Herida grave en el incendio de su casa en Guareña

Imagen del interior de la vivienda./P.F.
Imagen del interior de la vivienda. / P.F.

Los vecinos apagaron con extintores y cubosde agua el fuego cuando la víctima ya había salido de la vivienda

PEDRO FERNÁNDEZ LOZANO Guareña

Una mujer de 55 años, con iniciales V. P. P., resultó herida de carácter grave, con quemaduras de segundo grado, en el incendio de una vivienda en el número 78 de la calle Luis Chamizo, de Guareña. Sucedió en la madrugada del domingo al lunes.

La casa disponía de detector de humos porque la vecina vive sola, pero ella no escuchó la alarma que saltó cuando el incendio se estaba propagando en la habitación primera de la casa, la que da a la calle. Según los primeros indicios, la mujer pudo despertarse a consecuencia de las quemaduras que estaba sufriendo. «Gritaba, abrió la puerta de casa y salió pidiendo auxilio como pudo», cuentan testigos vecinales.

Es entonces cuando los vecinos se percataron del suceso y, gracias a extintores, cubos de agua, y el camión cisterna del Ayuntamiento, lograron sofocar el incendio. También ayudó a sofocar el incendio la Policía Local de Guareña.

El incendio comenzó a las 05.39 horas de este lunes, según el 112, y hasta el lugar del suceso se trasladaron dotaciones del parque de bomberos de Mérida y Almendralejo. Pero cuando llegaron el fuego estaba controlado por la acción de los vecinos y los agentes de policía. También acudió una unidad medicalizada con base en Mérida, que atendió a la mujer. «Se encontraba tumbada en la acera con quemaduras en los pies, manos y parte del cuerpo», dicen los vecinos. También agentes de la Guardia Civil estuvieron presentes en el lugar del suceso.

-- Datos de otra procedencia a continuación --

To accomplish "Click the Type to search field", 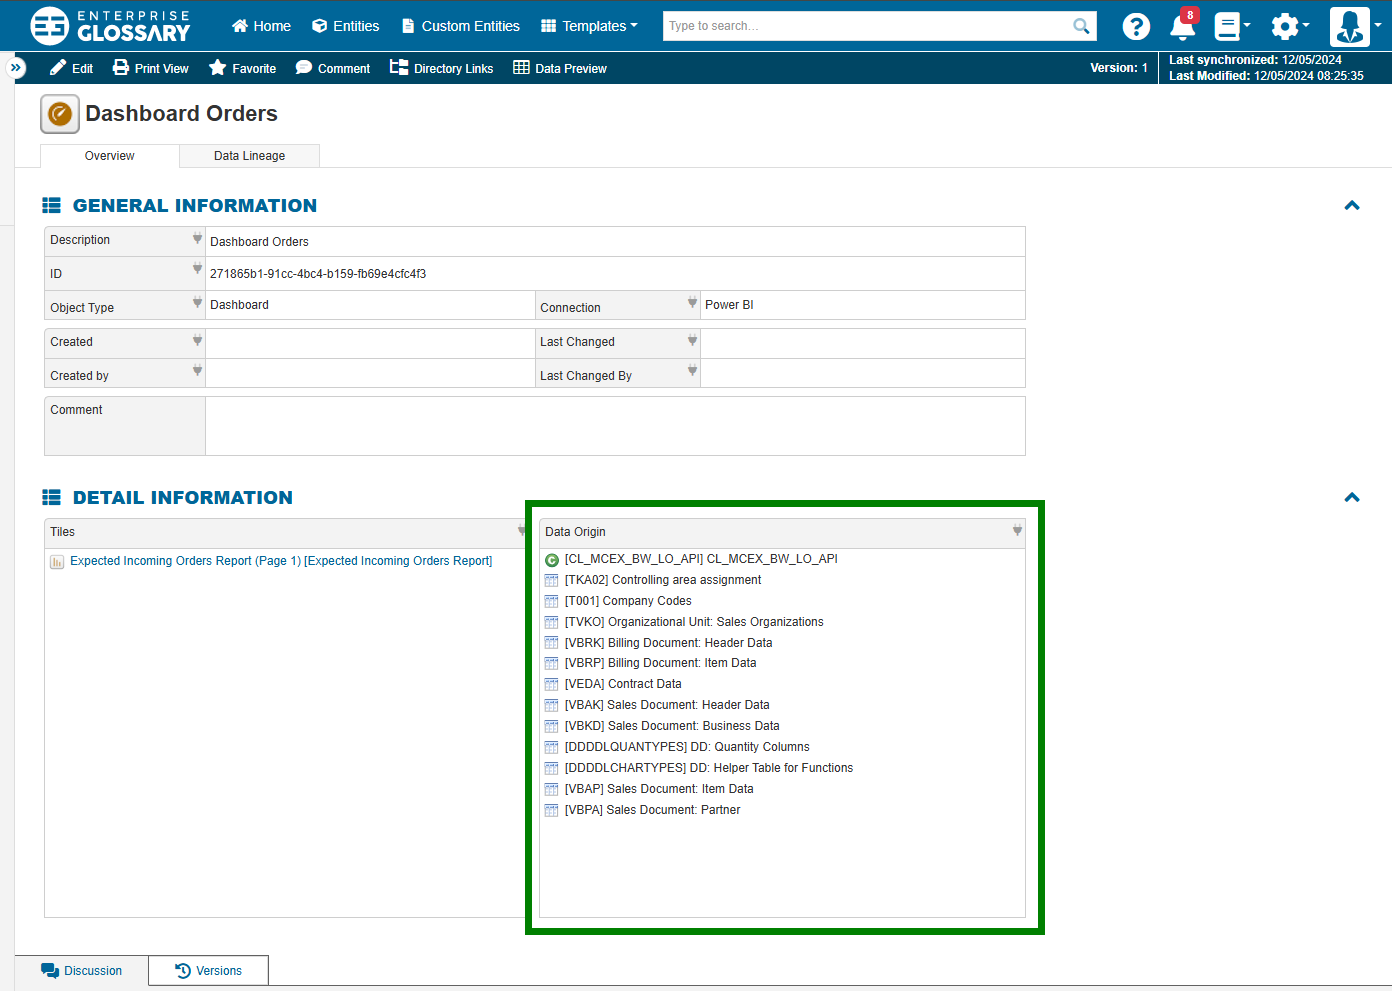I will [866, 26].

Fachada de la vivienda afectada
Fachada de la vivienda afectada / P.F.

Según los primeros indicios, todo apunta a que el fuego pudo producirse por un cortocircuito en la habitación de la herida, que en primera instancia fue trasladada al hospital de Mérida, donde ingresó en la UCI con soporte intensivo porque sufría quemaduras de segundo grado en el 45% de su cuerpo, unas lesiones que obligaron a su posterior traslado al hospital madrileño de Getafe, donde está la unidad de quemados de referencia de toda España.